The New York Giants have confirmed they are exploring the sale of minority shares to private equity firms, a move that could serve as a model for family-owned teams like the Chicago Bears.
With the passing of longtime team matriarch Virginia McCaskey, a key question for the Bears is whether the family can maintain control of the franchise. This could become challenging if any of Ed and Virginia McCaskey’s nine surviving children decide to sell portions of their ownership for liquidity. However, the Giants are demonstrating a way for teams to navigate such situations.
According to reports from NFL Network and Sports Illustrated’s Giants coverage, the Mara and Tisch families have hired a banker to facilitate the sale of up to 10% of the team. This follows a trend among NFL franchises since the league approved a rule last year allowing teams to sell up to 10% of their shares to private equity firms. The Giants’ offering is expected to attract significant interest from equity and hedge funds.

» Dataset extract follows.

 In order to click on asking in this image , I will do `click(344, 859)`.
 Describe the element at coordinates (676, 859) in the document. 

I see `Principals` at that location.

Such transactions not only provide an influx of capital to owners selling shares but also boost the overall valuation of the team. While the Bears have not indicated any plans to pursue this option, interest could develop in the future.

Before last season, when the rule was implemented, Bears president Kevin Warren was asked about private equity sales. He emphasized the importance of fully understanding the implications before making any decisions.

“I want to make sure any decisions we make don’t create any unintended consequences,” Warren said. “At this point in time, it’s not something that we’re focused on or exploring in Chicago. But I say that to say these next couple of months, my focus will be to make sure I truly understand how the private equity system would work in the National Football League.”

Other teams, including the Bills, Dolphins, Eagles, and Raiders, have already taken advantage of this opportunity. The Giants, currently valued at $7.3 billion by Forbes, rank as the seventh most valuable sports franchise. The Bears, valued at $6.4 billion, sit 15th overall and ninth among NFL teams, just behind Manchester United ($6.55 billion).

There have been no confirmed reports of any McCaskey family members looking to sell their shares. Historically, the family has remained committed to maintaining ownership. Before stepping down as board chairman in 2010, the late Michael McCaskey reaffirmed this commitment.
“We intend for our family to own the Bears as long as you care to think about it,” McCaskey stated.

Still, with a vast family tree that includes nine children, 21 grandchildren, 40 great-grandchildren, and four great-great-grandchildren, it remains possible that some members may eventually wish to sell their stakes. The new NFL rule, however, caps private equity sales at 10%, allowing families to retain majority control.

Chicago-based sports marketing consultant Marc Ganis told the Chicago Sun-Times that the Bears have a strong estate plan in place. Meanwhile, team chairman George McCaskey acknowledged the potential financial challenges ahead when he took over from his brother.
“It’s going to be difficult, but we think we’re up to the challenge,” McCaskey said. “Our entire family supports the notion of being the owners of the Chicago Bears for as long as possible.”

With the path now established by teams like the Giants, the Bears could leverage similar strategies to ensure long-term family ownership while still providing liquidity options for family members who may wish to sell their stakes.